* **Directives**
A. Using the aerogel insulation patent excerpt, decide whether each statement below agrees with it. Answer yes or no for each, and quote the deciding words. (i) Claim 14 names silica aerogel as the fiber supported aerogel blanket. (ii) Claim 17 depends on claim 13. (iii) In FIG. 1, the prototype with 20 psi PIR foam appears on the left.
B. Rewrite the stretch of the aerogel insulation patent excerpt from "15. The assembly" through "or sown threads.", replacing "fiberglass" with "glass fiber".
C. Pick up the aerogel insulation patent excerpt from its final sentence and carry it forward.

[Selected excerpt start]

14. The assembly of claim 13, wherein the fiber supported aerogel blanket is a silica aerogel.

15. The assembly of claim 13, wherein the fiber supported aerogel blanket comprises a non-woven fiber support.

16. The assembly of claim 15, wherein the non-woven fiber support comprises at least one of: PET, polyester, polyethylene, polypropylene, polyamide, nylon, cellulose, cotton, hemp, jute, wool, carbon fiber, metal fiber, fiberglass, mineral wool, or ceramic fiber.

17. The assembly of claim 1, wherein the bottom insulation layer comprises at least one of: polyisocyanurate insulation, high density PIR coverboard or gypsum board.

18. The assembly of claim 13, wherein the fiber supported aerogel blanket comprises a plurality of layers of fiber supported aerogel blankets stacked together.

19. The assembly of claim 18, wherein the layers of fiber supported aerogel blankets are held together by one of: adhesives, staples, clips, or sown threads.

Description

BRIEF DESCRIPTION OF THE DRAWINGS

[0011] FIG. 1 is an illustration of a prototype of a PET supported aerogel blanket sandwiched between two layers of high density PIR coverboard (on the left) and a prototype of a PET supported aerogel blanket sandwiched between two layers of 20 psi PIR foam (on the right).

[Selected excerpt end]
[Stored records start]

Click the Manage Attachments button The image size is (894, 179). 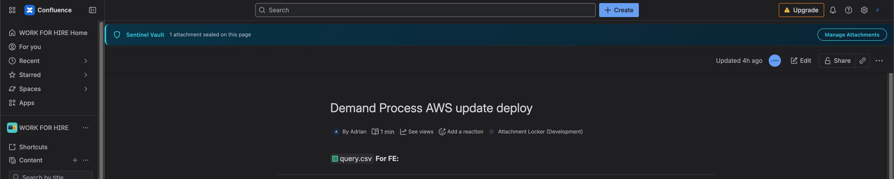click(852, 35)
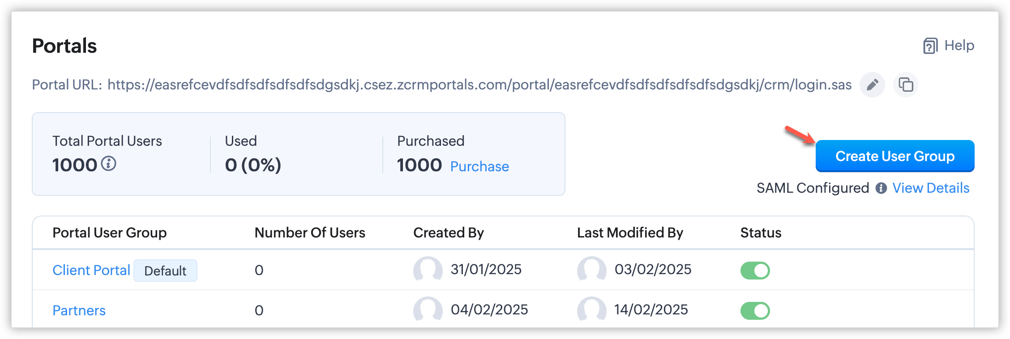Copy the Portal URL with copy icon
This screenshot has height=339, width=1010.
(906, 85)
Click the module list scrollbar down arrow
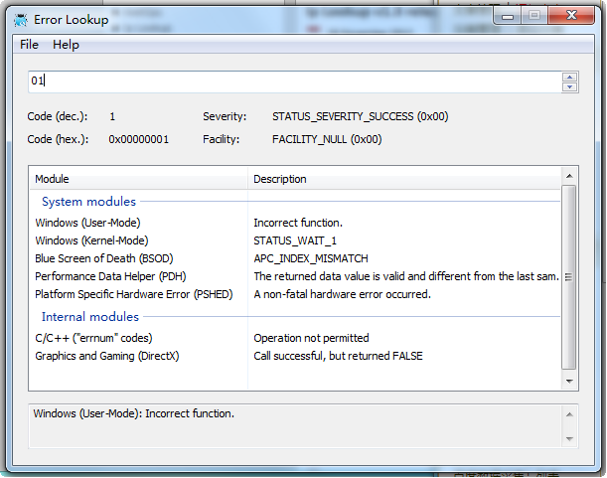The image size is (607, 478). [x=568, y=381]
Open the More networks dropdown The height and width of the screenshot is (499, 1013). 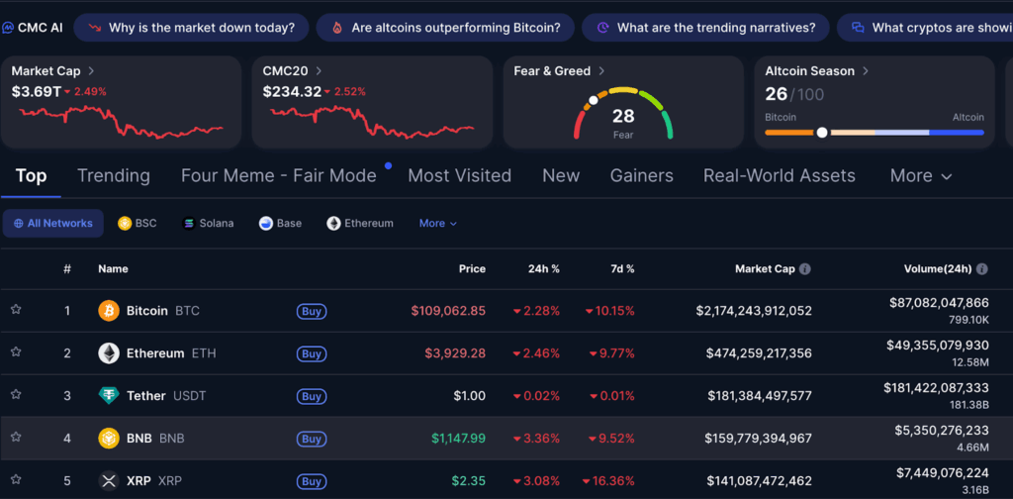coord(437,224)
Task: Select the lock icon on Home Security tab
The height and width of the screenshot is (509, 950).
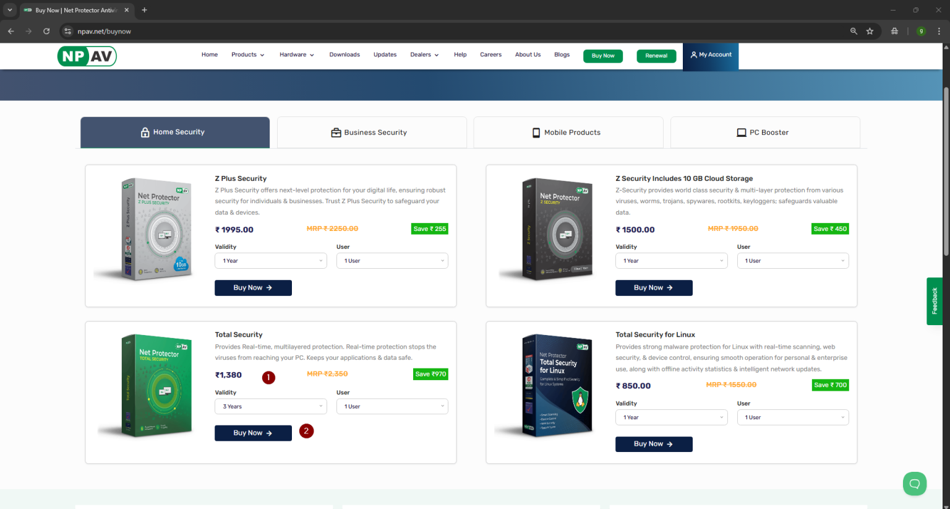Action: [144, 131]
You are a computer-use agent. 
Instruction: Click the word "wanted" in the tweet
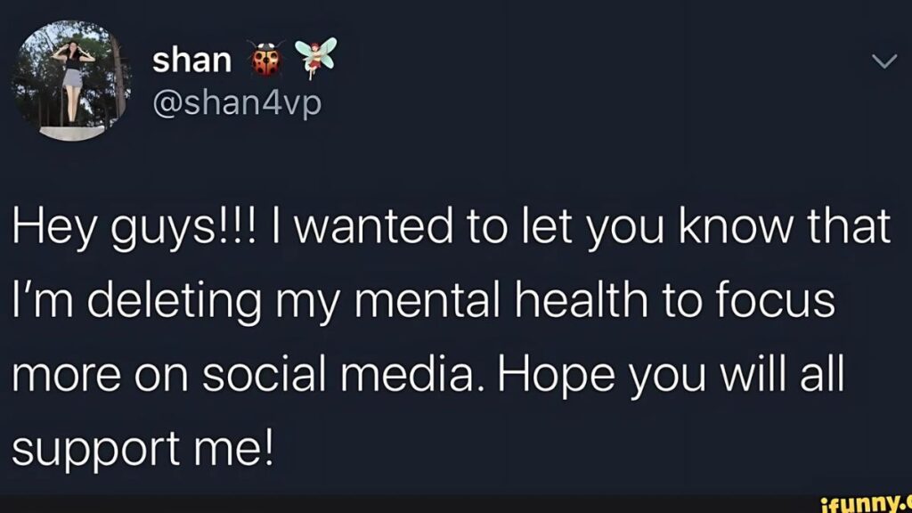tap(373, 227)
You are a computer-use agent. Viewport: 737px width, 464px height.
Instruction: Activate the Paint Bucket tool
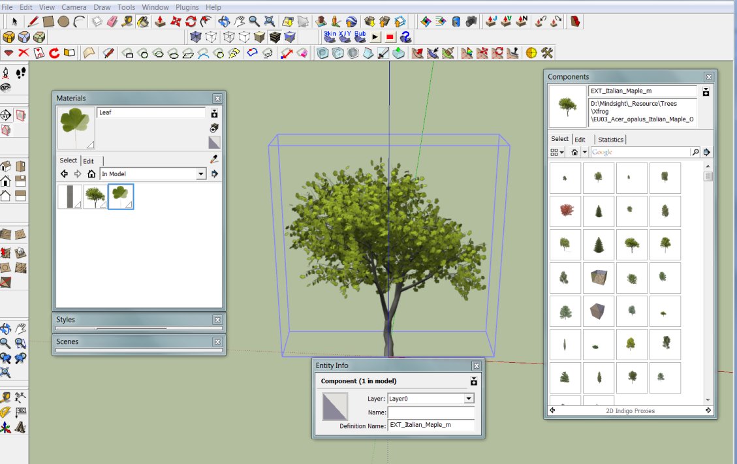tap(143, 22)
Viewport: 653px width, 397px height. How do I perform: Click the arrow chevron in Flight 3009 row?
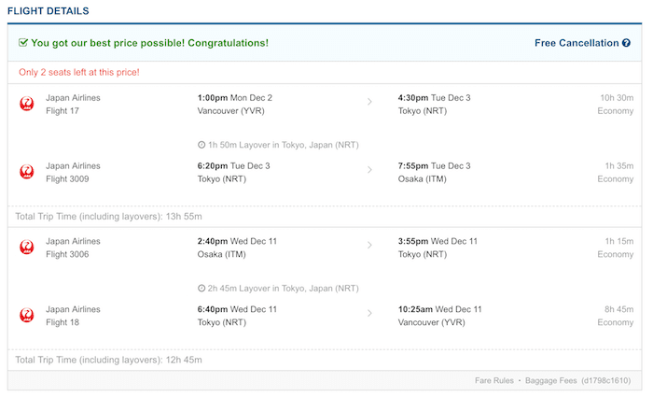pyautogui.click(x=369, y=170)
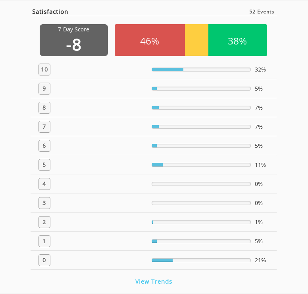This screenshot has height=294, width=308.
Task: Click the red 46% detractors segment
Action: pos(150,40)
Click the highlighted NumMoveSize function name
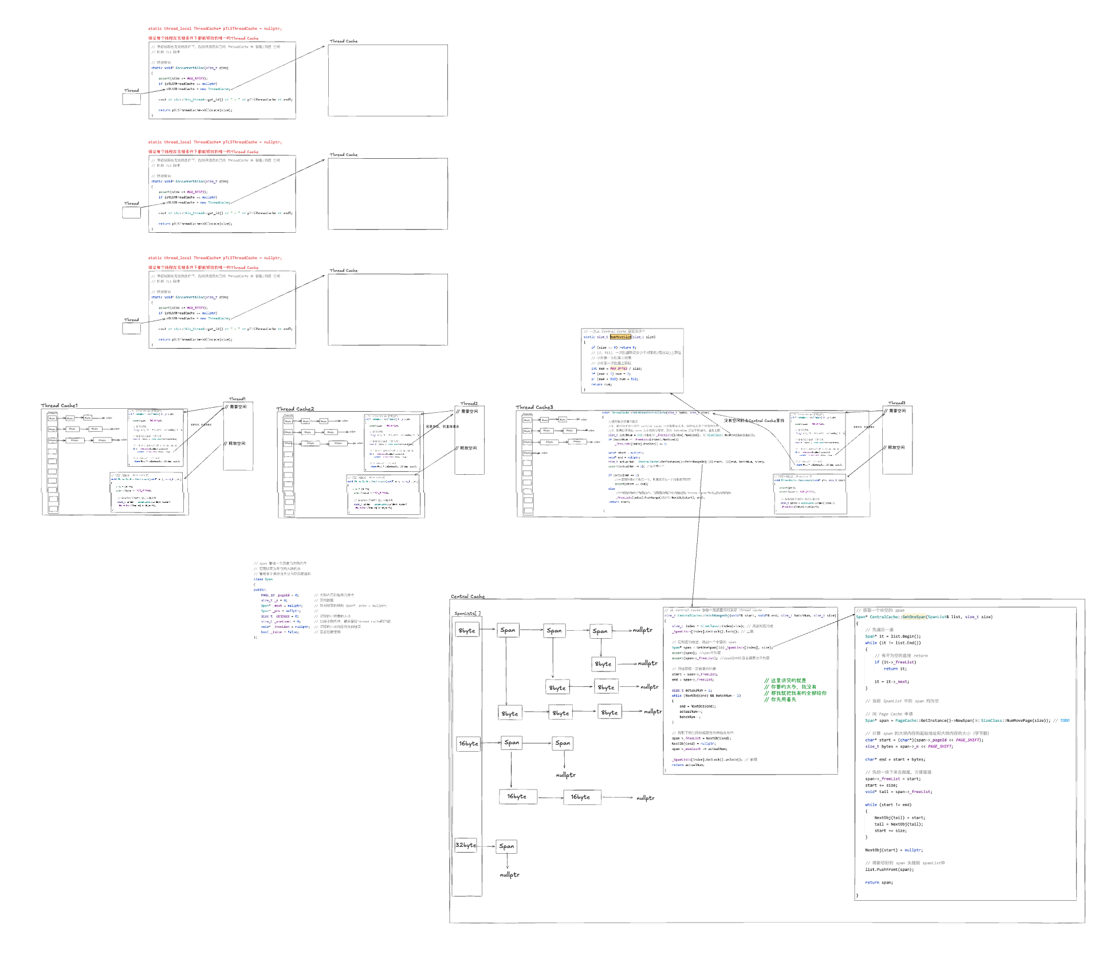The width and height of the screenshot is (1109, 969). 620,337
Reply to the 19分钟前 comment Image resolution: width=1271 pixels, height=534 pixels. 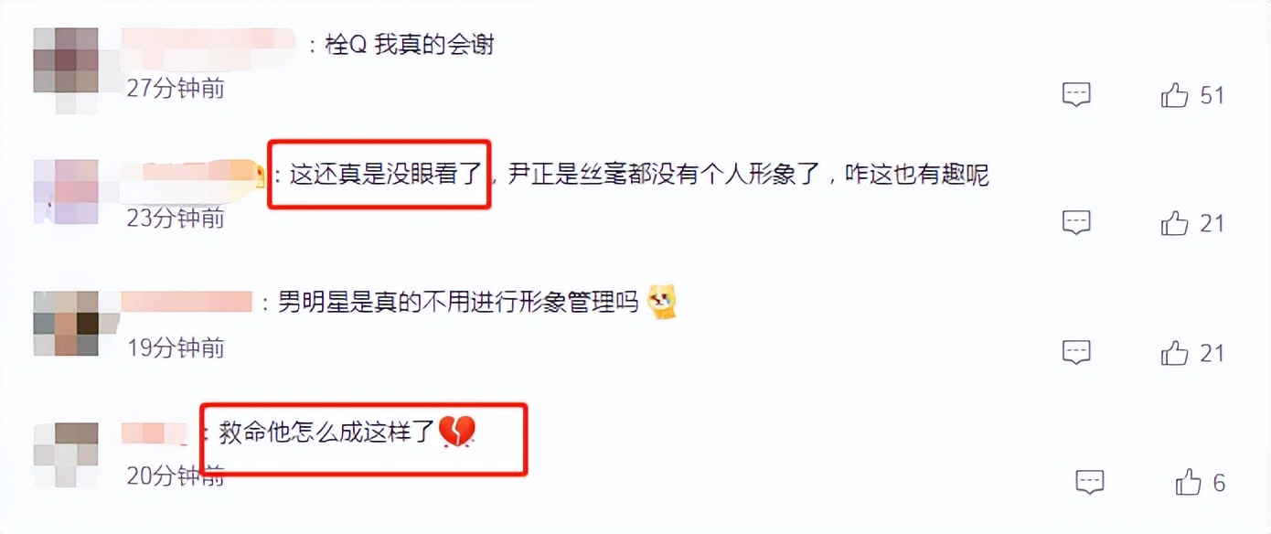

[Stored records end]

* **Answers provided**
A.
(i) Yes: "wherein the fiber supported aerogel blanket is a silica aerogel."
(ii) No: "The assembly of claim 1, wherein the bottom insulation layer comprises"
(iii) No: "sandwiched between two layers of 20 psi PIR foam (on the right)"

B.
15. The assembly of claim 13, wherein the fiber supported aerogel blanket comprises a non-woven fiber support.

16. The assembly of claim 15, wherein the non-woven fiber support comprises at least one of: PET, polyester, polyethylene, polypropylene, polyamide, nylon, cellulose, cotton, hemp, jute, wool, carbon fiber, metal fiber, glass fiber, mineral wool, or ceramic fiber.

17. The assembly of claim 1, wherein the bottom insulation layer comprises at least one of: polyisocyanurate insulation, high density PIR coverboard or gypsum board.

18. The assembly of claim 13, wherein the fiber supported aerogel blanket comprises a plurality of layers of fiber supported aerogel blankets stacked together.

19. The assembly of claim 18, wherein the layers of fiber supported aerogel blankets are held together by one of: adhesives, staples, clips, or sown threads.

C.
[0012] FIG. 2 is an illustration of a prototype of a PET supported aerogel blanket sandwiched between a high density PIR coverboard (on top) and 20 psi PIR foam (on the bottom). The PET aerogel mat in the middle is captured within.

DETAILED DESCRIPTION OF THE DRAWINGS

[0013] As seen in FIGS. 1 and 2, the present system provides a three layer composite insulation assembly 10 or 20 or 50, comprising: [0014] a bottom insulation layer 20 or 40, [0015] a fiber supported aerogel blanket 30 on top of the bottom insulation layer 20 or 40; and [0016] a top insulation layer 20 or 40 on top of the fiber supported aerogel blanket 30.

[0017] In preferred embodiments, the fiber supported aerogel blanket 30 is made of a silica aerogel. Other aerogel materials are also possible, all keeping within the scope of the present invention. Also in preferred embodiments, the fiber supported aerogel blanket 30 comprises a non-woven fiber support. Such non-woven fiber support may preferably be made of any of the following materials (alone or in combination with one another): PET, polyester, polyethylene, polypropylene, polyamide, nylon, cellulose, cotton, hemp, jute, wool, carbon fiber, metal fiber, fiberglass, mineral wool, or ceramic fiber. It is to be understood that fiber supported aerogel blanket 30 may also be made of other suitable materials.

[0018] Also in preferred embodiments, the top and bottom insulation layers 20 and 40 may be made of any of the following materials (alone or in combination with one another): polyisocyanurate insulation, high density PIR coverboard or gypsum board.

[0019] As seen in FIG. 1, the top and bottom insulation layers 20 and 40 may be made of the same material. For example, FIG. 1 is an illustration of a prototype built by the present inventor showing a first composite insulation assembly 10 comprising a PET supported aerogel blanket 30 sandwiched between two layers of high density PIR coverboard 20 (on the left side of the photo) and a prototype of a PET supported aerogel blanket 30 sandwiched between two layers of 20 psi PIR foam 40 (on the right side of the photo).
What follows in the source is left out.